Yes, I have my insecurities. I absolutely love the color of my skin but I wish my face was smoother. I enjoy rocking my fro, but I do pine for it to be bigger, longer. I’ve never thought I was beautiful, but I’ve also never really been too attached to the concept of being beautiful, especially where other people’s opinions on that front are concerned. And perhaps it’s that level of detachment, that understanding that my body is a tool that can look cute but that also does amazing things like dance or kiss boys or write down my experiences so I can share them with the world, that has helped me bypass taking on the supposed burden of being dark.
Still, as much as I can remove myself from how the world thinks I should feel about my deep complexion, I can’t remove myself from the everyday realities that come with being dark. With dating, I’m often either being exoticized or fetishized or completely ignored. I rarely see women who look like me reflected in media, which is why the Nina movie was so upsetting, and why women like Lupita Nyong’o, Danai Gurira, Uzo Aduba, Aissa Maiga, and Gabrielle Union are so important.
On the same day I saw the Zoe Saldana picture, I also watched the trailer for “How to Get Away with Murder,” starring Viola Davis.
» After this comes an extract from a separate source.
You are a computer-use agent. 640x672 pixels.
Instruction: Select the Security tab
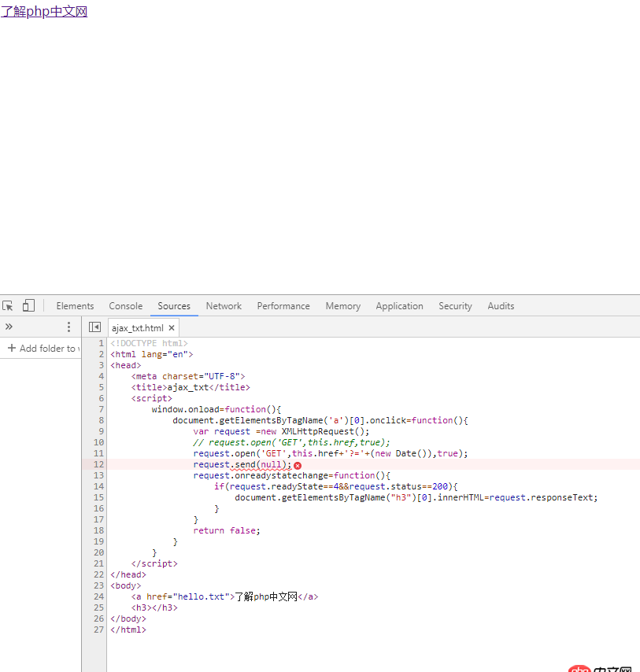point(455,306)
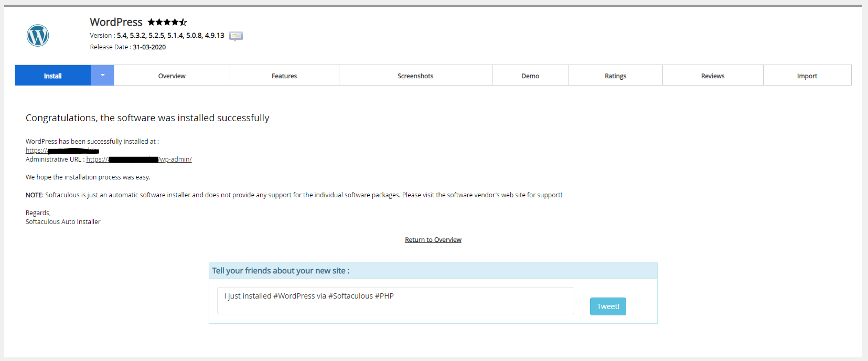Focus the tweet message text box

pyautogui.click(x=395, y=301)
It was monumental. I may have miraculously dodged a bullet when it comes to how my skin affects my self-esteem, but I know that there are many girls who look like me who do still struggle. And seeing Viola Davis, a dark-skinned woman (and not a 20-something at that), was so wildly refreshing and exciting that I watched the trailer two more times.
Because there is a kind of validation that comes with seeing and recognizing ourselves in the media we consume. Viola’s face on television screens every Thursday night is, to me, a tiny but significant step towards making women who look like her, look like me, more visible.